WHAT YOU NEED TO DO
- a) Write out the passage from the letters about the Goetz verdict, from "It may come" to "an improper decision.".
- b) In the letters about the Goetz verdict, how many blacks served on the jury?
- c) Continue the letters about the Goetz verdict, picking up after their final sentence.

--- begin SOURCE DOCUMENT ---

When Richard Cohen {op-ed, June 18} states, "But when one by one he {Bernard Goetz} shot them, he committed a crime and so, in acquitting him, did his jury," is he asking us to discard our judicial system? Shall we be declared innocent or guilty depending on Mr. Cohen's judgment of the "facts"? I hope not, for the jury in this case put aside polemics and asked, "What would I have done?"

MAURICE LONG Springfield

It may come as a surprise, but not all blacks disagree with the decision in the Goetz case or believe that the decision was the result of a racism. After having had all of the evidence presented to it, the jury, which had two blacks on it, found that the prosecution had not satisfied its burden of proof. It is reasonable to conclude that the jury believed that Mr. Goetz acted out of genuine fear of bodily harm.

It is unfortunate that the subways in New York are so dangerous that Mr. Goetz felt he needed to carry a gun. But -- surprise! -- blacks also find the subways dangerous and would want to be able to defend themselves if accosted by a group of hoods. Perhaps the lack of security in the subway system is the real story. It is wrong of the media to give the impression that all blacks believe the jury made an improper decision.

I am one black who is willing to believe that the jury, after due deliberation, made the correct finding. I know that others do too. The case need not stand for anxiety about "open season" on blacks if the press responsibly reports that some blacks still support the jury's decision and are willing to believe that, given the facts of this case, it could only be decided the way it was. EDWARD HAYES JR. Washington

I am disturbed and puzzled by Jonathan Yardley's column {Style, June 22} on the Goetz verdict -- not because of what it says but because of what it doesn't say.

--- end SOURCE DOCUMENT ---
--- begin SUPPLIED INFORMATION ---

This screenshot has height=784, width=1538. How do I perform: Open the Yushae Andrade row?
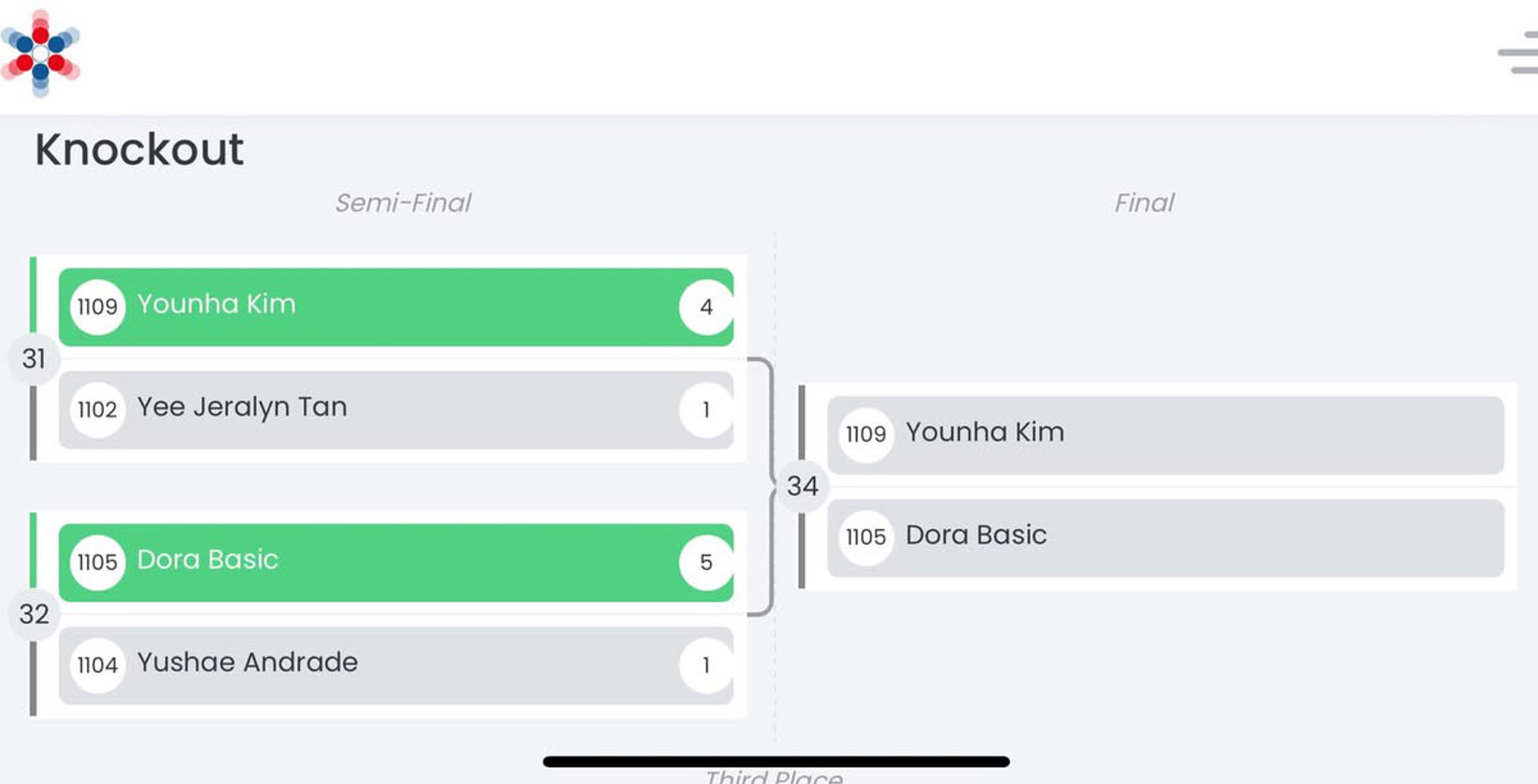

--- end SUPPLIED INFORMATION ---

ANSWERS TO THE PROBLEMS
- a)
It may come as a surprise, but not all blacks disagree with the decision in the Goetz case or believe that the decision was the result of a racism. After having had all of the evidence presented to it, the jury, which had two blacks on it, found that the prosecution had not satisfied its burden of proof. It is reasonable to conclude that the jury believed that Mr. Goetz acted out of genuine fear of bodily harm.

It is unfortunate that the subways in New York are so dangerous that Mr. Goetz felt he needed to carry a gun. But -- surprise! -- blacks also find the subways dangerous and would want to be able to defend themselves if accosted by a group of hoods. Perhaps the lack of security in the subway system is the real story. It is wrong of the media to give the impression that all blacks believe the jury made an improper decision.

- b) Two.

- c)
He correctly makes the point that a lot of apocalyptic hogwash has been committed on the subject. But in doing so, he completely misses the real point of the affair. What the Goetz case says to millions of Americans -- not just to "middle" but also "upper" and "lower" -- is that it's okay to tote a gun around and shoot at people who seem to be threatening you.

This, I insist, is a very dangerous message -- especially since it's the one that a great many people have been listening for. It scares the hell out of me, because it puts all of us, regardless of race or social class, in further jeopardy, not only from muggers and menaces but also from the scared and self-righteous.

It's absurd to blame this particular jury and pointless to cry mea culpa for society as a whole. What's important is to look at the consequences and to try to figure out a way to get the opposite message -- that vigilante justice is not okay -- stated loudly and unequivocally. The media, which took great pains to make the Goetz case appear to be apocalyptic, have considerable responsibility for counteracting its frightening consequences. HORACE G. OGDEN Gaithersburg

Richard Cohen's condemnation of Bernard Goetz and the jury that acquitted him hinges on Mr. Cohen's perception of "rational behavior." As the details of the case clearly indicate, what is irrational to Mr. Cohen is not necessarily considered irrational by some New Yorkers.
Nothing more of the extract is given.